Au départ, ils sont quelques profs et un CPE (conseiller principal d’éducation), exerçant tous en zone « difficile ». Ils se réunissent dans un collectif, puis créent l’association pour un collège coopératif et polytechnique à Aubervilliers (A2CPA). Aujourd’hui, ils sont une dizaine de permanents, plus une trentaine de curieux réguliers. (...)

L’éducation nationale, usine à élèves ?

Trop d’élèves par classe, manque de moyens, direction parfois autiste. Tous sont insatisfaits des conditions dans lesquelles ils exercent leur métier. « On a plus l’impression d’être dans une logique d’usinage de l’éducation que dans un métier où on prend en compte l’humain. L’éducation nationale est basée sur un modèle très vertical où l’on applique des décisions sans avoir l’impression d’en être les auteurs », dénonce Vincent.

« Aujourd’hui dans le secondaire, les conditions ne sont pas créées pour que les professeurs travaillent en équipe. Or la transmission des savoirs est une affaire collective », observe André Sirota. Ce chercheur et professeur en psychologie à l’université Paris-Ouest, spécialiste de l’éducation, soutient activement le collectif.

Mais attention, avertit Séverine Labarre, professeure de lettres modernes, « on n’a pas pensé les choses en fonction de ce qu’on n’aime pas dans l’éducation nationale, on l’a construit en fonction de ce que l’on voudrait. » (...)

Révolutionner le collège

Le collectif se réunit toutes les deux semaines. Il fait du « tourisme pédagogique » dans les établissements appliquant des pédagogies alternatives, prend des journées entières pour réfléchir pendant les vacances scolaires.

Peu à peu, le projet se dessine. Emploi du temps, hiérarchie au sein de l’établissement, méthodes de travail en classe ou entre profs, tout est remis à plat. (...)
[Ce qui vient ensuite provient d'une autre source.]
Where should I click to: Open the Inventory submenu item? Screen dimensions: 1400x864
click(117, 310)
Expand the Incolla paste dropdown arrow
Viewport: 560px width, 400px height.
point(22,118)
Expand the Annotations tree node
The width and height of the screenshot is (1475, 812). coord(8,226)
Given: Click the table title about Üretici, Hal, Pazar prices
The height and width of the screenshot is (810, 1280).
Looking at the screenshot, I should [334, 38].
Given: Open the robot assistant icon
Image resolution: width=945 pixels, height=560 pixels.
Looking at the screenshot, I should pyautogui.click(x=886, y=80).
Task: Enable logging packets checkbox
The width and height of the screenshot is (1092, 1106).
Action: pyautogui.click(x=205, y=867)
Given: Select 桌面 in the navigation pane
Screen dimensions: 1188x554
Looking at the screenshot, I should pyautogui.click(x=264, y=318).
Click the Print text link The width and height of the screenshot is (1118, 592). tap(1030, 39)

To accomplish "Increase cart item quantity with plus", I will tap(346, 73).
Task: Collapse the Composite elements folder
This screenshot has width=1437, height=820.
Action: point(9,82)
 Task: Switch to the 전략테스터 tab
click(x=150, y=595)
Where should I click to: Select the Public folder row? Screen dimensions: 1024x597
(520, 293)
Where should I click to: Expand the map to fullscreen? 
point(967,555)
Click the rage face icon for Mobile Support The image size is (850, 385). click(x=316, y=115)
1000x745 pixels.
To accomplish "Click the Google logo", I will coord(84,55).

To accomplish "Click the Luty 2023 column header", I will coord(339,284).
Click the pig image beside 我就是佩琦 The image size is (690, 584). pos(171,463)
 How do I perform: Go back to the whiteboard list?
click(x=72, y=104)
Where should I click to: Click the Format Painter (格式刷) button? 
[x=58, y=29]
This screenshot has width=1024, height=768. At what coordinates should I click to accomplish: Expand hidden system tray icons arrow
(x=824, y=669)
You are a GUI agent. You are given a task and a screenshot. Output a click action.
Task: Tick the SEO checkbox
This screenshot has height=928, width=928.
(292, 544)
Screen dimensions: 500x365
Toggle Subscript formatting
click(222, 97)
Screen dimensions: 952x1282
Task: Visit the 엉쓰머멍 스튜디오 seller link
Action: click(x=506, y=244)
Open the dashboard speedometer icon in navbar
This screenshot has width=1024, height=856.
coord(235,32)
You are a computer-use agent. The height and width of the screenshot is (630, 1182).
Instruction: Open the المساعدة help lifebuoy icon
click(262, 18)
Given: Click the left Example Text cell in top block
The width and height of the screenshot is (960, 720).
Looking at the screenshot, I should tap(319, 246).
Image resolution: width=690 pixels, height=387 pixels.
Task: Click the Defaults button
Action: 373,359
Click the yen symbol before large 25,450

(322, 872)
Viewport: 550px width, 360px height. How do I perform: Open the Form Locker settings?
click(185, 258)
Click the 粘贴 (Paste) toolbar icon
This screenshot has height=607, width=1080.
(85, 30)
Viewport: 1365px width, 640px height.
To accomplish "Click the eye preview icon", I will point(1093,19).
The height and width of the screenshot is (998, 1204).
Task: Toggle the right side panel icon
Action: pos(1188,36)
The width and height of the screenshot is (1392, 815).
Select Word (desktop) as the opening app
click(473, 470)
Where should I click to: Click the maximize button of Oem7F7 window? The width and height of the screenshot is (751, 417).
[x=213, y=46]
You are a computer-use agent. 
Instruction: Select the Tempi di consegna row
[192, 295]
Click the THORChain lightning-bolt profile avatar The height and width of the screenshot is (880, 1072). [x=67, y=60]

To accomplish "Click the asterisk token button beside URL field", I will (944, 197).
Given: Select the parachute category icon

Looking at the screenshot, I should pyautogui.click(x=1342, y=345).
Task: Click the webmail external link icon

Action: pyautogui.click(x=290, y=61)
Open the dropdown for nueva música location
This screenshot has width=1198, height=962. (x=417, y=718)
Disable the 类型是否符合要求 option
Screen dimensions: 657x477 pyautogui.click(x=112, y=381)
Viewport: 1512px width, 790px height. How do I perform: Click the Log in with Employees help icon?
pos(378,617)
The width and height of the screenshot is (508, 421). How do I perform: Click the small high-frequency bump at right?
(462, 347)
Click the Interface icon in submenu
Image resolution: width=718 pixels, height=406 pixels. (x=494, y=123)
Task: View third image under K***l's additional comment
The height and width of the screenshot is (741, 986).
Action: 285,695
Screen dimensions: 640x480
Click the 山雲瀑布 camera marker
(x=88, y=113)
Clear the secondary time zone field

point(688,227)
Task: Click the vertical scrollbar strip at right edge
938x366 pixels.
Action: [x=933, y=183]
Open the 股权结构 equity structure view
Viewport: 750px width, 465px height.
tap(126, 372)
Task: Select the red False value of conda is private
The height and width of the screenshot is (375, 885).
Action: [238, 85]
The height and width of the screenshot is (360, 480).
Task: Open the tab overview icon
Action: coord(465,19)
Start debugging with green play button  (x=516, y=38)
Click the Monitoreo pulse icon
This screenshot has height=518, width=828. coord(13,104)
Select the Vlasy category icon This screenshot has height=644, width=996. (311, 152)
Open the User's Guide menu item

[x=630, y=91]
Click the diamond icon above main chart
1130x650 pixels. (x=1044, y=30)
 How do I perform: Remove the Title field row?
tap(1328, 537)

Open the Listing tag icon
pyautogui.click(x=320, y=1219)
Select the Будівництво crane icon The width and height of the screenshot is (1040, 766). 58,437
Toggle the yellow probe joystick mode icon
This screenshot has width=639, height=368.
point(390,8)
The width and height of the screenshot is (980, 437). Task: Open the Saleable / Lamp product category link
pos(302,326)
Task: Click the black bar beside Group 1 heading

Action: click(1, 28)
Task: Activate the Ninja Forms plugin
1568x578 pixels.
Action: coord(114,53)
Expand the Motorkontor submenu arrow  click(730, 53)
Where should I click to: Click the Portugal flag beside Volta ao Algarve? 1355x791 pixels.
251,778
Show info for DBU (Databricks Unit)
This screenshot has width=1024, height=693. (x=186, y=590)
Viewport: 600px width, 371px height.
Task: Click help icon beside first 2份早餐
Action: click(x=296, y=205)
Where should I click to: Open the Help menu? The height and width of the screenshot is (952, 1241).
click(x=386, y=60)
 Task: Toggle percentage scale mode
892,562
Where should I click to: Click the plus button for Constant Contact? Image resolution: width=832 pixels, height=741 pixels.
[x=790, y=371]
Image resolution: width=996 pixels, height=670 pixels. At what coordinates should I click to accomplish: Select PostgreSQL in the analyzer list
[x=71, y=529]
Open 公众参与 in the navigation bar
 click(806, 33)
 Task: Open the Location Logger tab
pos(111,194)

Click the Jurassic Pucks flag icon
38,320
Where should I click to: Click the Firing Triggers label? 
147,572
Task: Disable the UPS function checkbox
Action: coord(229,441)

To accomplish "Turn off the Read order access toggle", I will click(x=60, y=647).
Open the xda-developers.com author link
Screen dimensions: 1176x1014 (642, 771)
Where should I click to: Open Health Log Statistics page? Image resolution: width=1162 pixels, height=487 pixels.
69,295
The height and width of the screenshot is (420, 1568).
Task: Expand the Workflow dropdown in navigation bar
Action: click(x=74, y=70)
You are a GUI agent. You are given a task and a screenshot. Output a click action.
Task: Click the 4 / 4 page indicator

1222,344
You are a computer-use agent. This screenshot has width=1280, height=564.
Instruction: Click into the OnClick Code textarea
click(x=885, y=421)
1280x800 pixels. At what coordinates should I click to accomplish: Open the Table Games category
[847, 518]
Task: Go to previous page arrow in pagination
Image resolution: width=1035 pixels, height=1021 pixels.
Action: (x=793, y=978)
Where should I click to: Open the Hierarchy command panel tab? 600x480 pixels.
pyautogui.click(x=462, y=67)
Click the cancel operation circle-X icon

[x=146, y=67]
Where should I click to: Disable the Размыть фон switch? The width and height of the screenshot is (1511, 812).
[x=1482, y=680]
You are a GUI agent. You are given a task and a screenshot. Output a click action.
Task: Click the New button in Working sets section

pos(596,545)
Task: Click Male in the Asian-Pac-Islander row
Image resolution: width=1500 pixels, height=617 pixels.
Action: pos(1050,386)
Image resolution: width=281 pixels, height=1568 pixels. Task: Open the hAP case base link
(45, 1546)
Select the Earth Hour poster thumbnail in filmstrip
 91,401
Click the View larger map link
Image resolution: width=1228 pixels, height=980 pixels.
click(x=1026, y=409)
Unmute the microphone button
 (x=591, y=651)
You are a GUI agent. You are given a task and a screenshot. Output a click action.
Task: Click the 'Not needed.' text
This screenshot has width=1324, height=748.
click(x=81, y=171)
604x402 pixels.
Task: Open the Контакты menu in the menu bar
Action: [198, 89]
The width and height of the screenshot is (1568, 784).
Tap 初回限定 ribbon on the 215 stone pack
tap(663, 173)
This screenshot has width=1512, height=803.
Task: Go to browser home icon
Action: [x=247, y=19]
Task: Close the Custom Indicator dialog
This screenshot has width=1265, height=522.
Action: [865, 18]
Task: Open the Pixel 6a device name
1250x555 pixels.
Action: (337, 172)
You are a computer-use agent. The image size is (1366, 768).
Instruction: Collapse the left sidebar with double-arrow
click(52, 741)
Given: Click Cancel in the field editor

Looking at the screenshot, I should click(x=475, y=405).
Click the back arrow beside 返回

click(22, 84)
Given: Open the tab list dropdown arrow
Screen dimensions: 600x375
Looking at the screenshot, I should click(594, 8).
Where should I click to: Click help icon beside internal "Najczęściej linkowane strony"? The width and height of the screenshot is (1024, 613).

Remettre en cause le système de l’intérieur

Le projet a été plutôt bien accueilli. In extremis, et après accord de l’éducation nationale, le département, qui gère la construction, a invité le collectif à rencontrer les architectes du futur bâtiment. « On a pu obtenir l’organisation du collège en trois escaliers pour les trois maisons, des lavabos dans toutes les salles pour les ateliers, des tables déplaçables, etc. », se félicite Adeline. Ce n’est pas pour autant que leur projet est accepté. Le collège doit officiellement ouvrir ses portes en 2017, il y a le temps, mais le chemin au sein de la hiérarchie éducative est long. L’académie de Seine-Saint-Denis semble plutôt les soutenir. Au-dessus, le rectorat de Créteil demande encore à être convaincu.

Car ce projet de collège qui se veut « différent » est d’autant plus subversif qu’il veut s’intégrer au sein de l’éducation nationale. « Cela remet en cause le système de l’intérieur », note Adeline Besson. (...)

Une petite révolution que tous les membres du collectif ont déjà entamé au sein de leurs établissements. En français, Isabelle laisse régulièrement ses élèves choisir les textes. Vincent a tenté une classe sans notes. Séverine a introduit des conseils d’élèves dans ses classes. Et tous organisent désormais leurs réunions de profs à la manière des conseils coopératifs, pour réapprendre à travailler ensemble.